Add an entry into the list except if the entry is already inside.

Parameters
  • entry: (str) The entry to add in the word list
Returns
  • (bool)
View Source
def add(self, entry):
    """Add an entry into the list except if the entry is already inside.

        :param entry: (str) The entry to add in the word list
        :returns: (bool)

        """
    s = sppasUnicode(entry)
    entry = s.to_strip()
    if self.__case_sensitive is False:
        s = sppasUnicode(entry)
        entry = s.to_lower()
    if entry not in self.__entries:
        self.__entries[entry] = None
        return True
    return False

get_list

Return the list of entries, sorted in alpha-numeric order.

View Source
def get_list(self):
    """Return the list of entries, sorted in alpha-numeric order."""
    return sorted(self.__entries.keys())

is_in

Return True if entry is in the list.

Parameters
  • entry: (str)
View Source
def is_in(self, entry):
    """Return True if entry is in the list.

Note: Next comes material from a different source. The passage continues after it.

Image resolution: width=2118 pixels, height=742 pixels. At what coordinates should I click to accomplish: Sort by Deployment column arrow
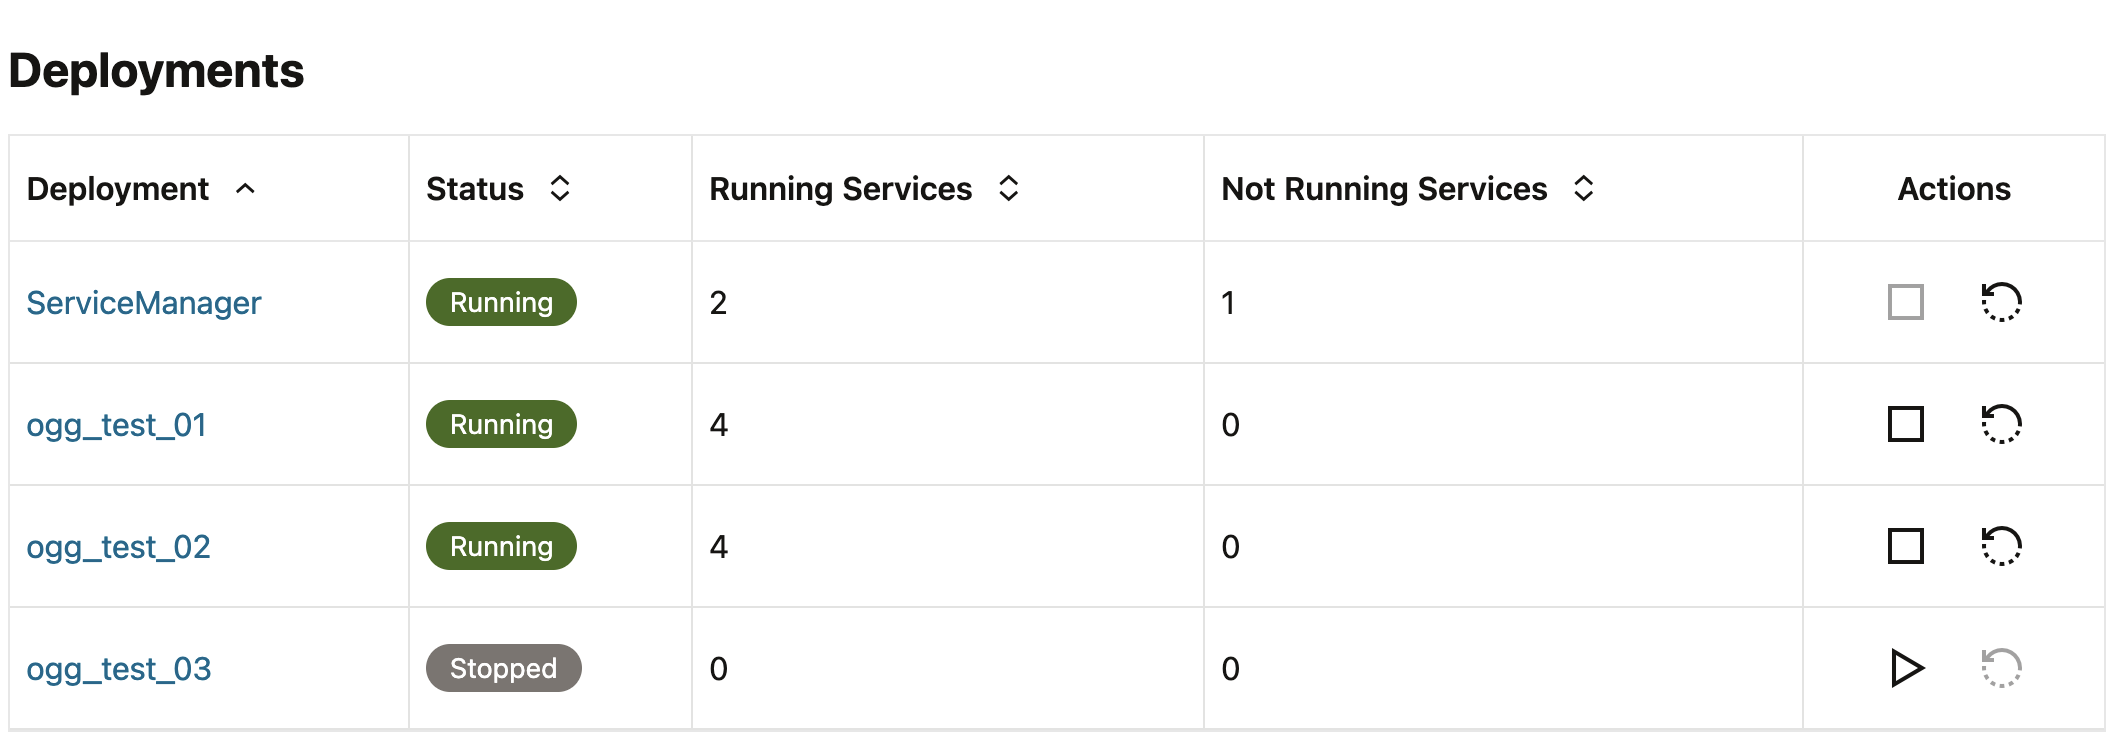pos(245,188)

        :param entry: (str)

        """
    return entry in self.__entries

is_unk

Return True if entry is unknown (not in the list).

Parameters
  • entry: (str)
View Source
def is_unk(self, entry):
    """Return True if entry is unknown (not in the list).

        :param entry: (str)

        """
    return entry not in self.__entries

clear

Remove all entries of the vocabulary.

View Source
def clear(self):
    """Remove all entries of the vocabulary."""
    self.__entries = dict()

copy

Make a deep copy of the instance.

Returns
  • sppasVocabulary
View Source
def copy(self):
    """Make a deep copy of the instance.

        :returns: sppasVocabulary

        """
    s = sppasVocabulary()
    for i in self.__entries:
        s.add(i)
    return s

load_from_ascii

Read words from a file: one per line.

Parameters
  • filename: (str)
View Source
def load_from_ascii(self, filename):
    """Read words from a file: one per line.

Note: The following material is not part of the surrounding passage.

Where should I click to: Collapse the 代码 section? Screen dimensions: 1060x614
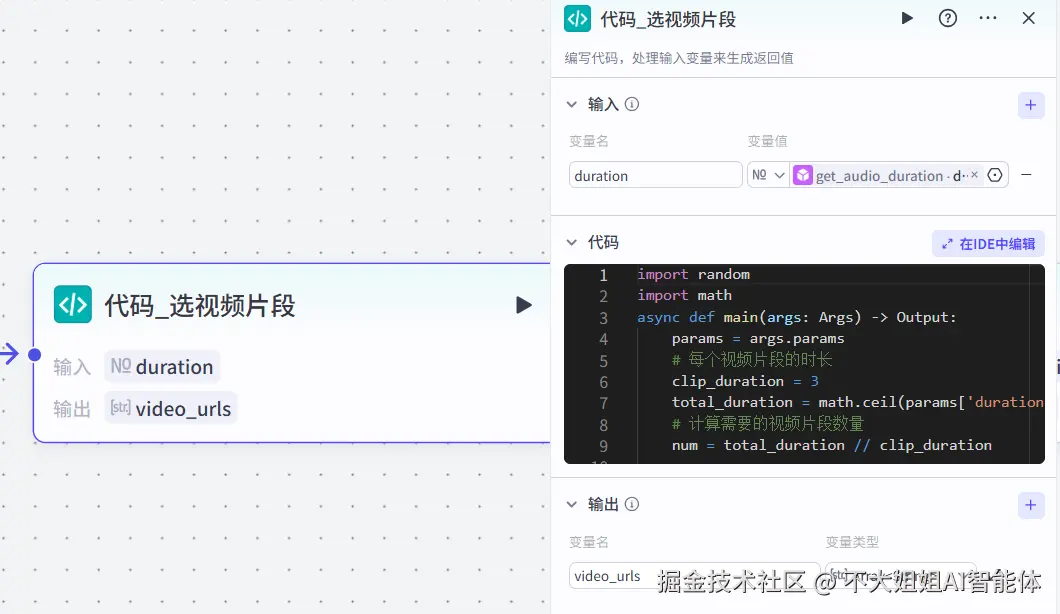point(571,242)

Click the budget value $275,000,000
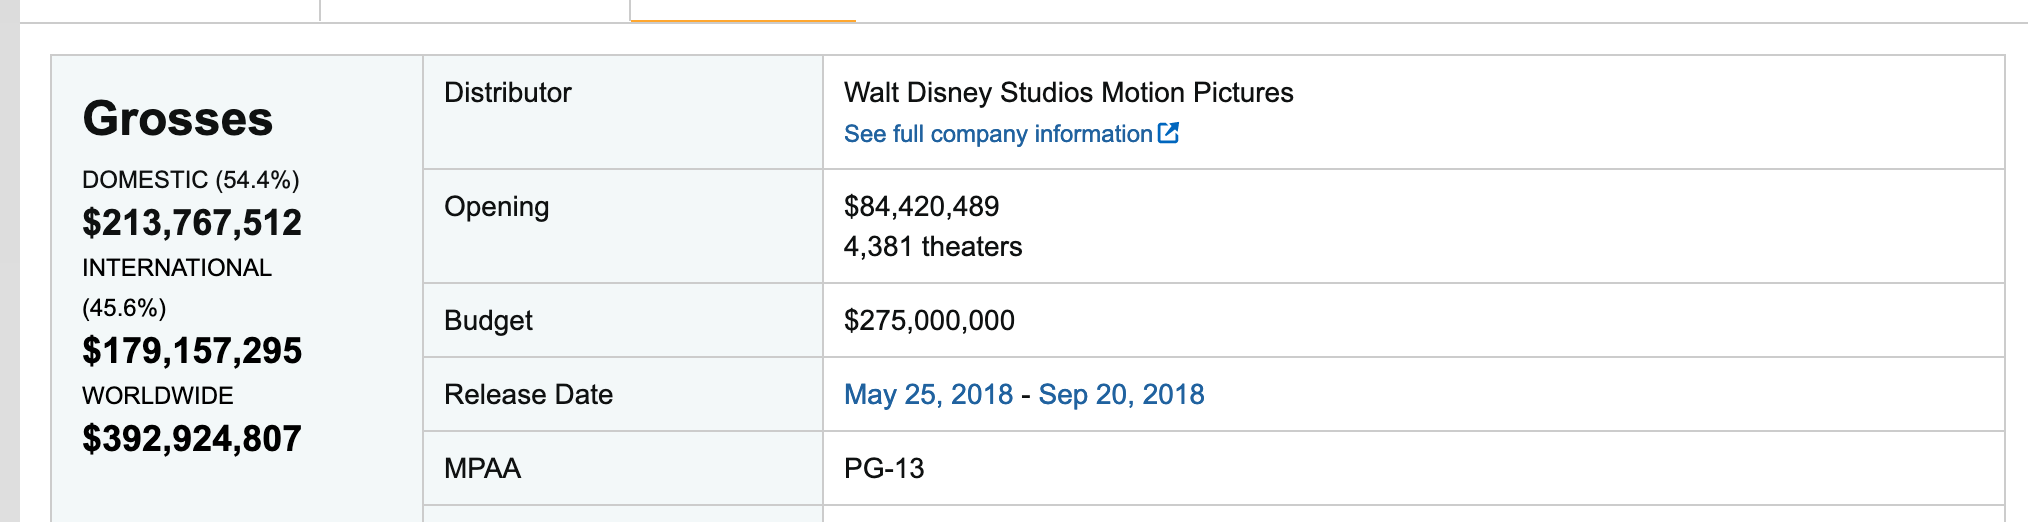[x=929, y=321]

        :param filename: (str)

        """
    try:
        with codecs.open(filename, 'r', sg.__encoding__) as fd:
            self.__filename = filename
            for nbl, line in enumerate(fd, 1):
                try:
                    self.add(line)
                except Exception:
                    raise FileFormatError(nbl, line)
            fd.close()
    except IOError:
        raise FileIOError(filename)
    except UnicodeDecodeError:
        raise FileUnicodeError(filename)

save

Save the list of words in a file.

Parameters

filename(str)

Returns
  • (bool)
View Source
def save(self, filename):
    """Save the list of words in a file.

        :param filename (str)
        :returns: (bool)

        """
    try:
        with codecs.open(filename, 'w', sg.__encoding__) as fd:
            for word in sorted(self.__entries.keys()):
                fd.write('{:s}\n'.format(word))
    except Exception as e:
        logging.info('Save file failed due to the following error: {:s}'.format(str(e)))
        return False
    return True

Overloads

__len__

View Source
def __len__(self):
    return len(self.__entries)

__contains__

View Source
def __contains__(self, item):
    return item in self.__entries

__iter__

View Source
def __iter__(self):
    for a in self.__entries:
        yield a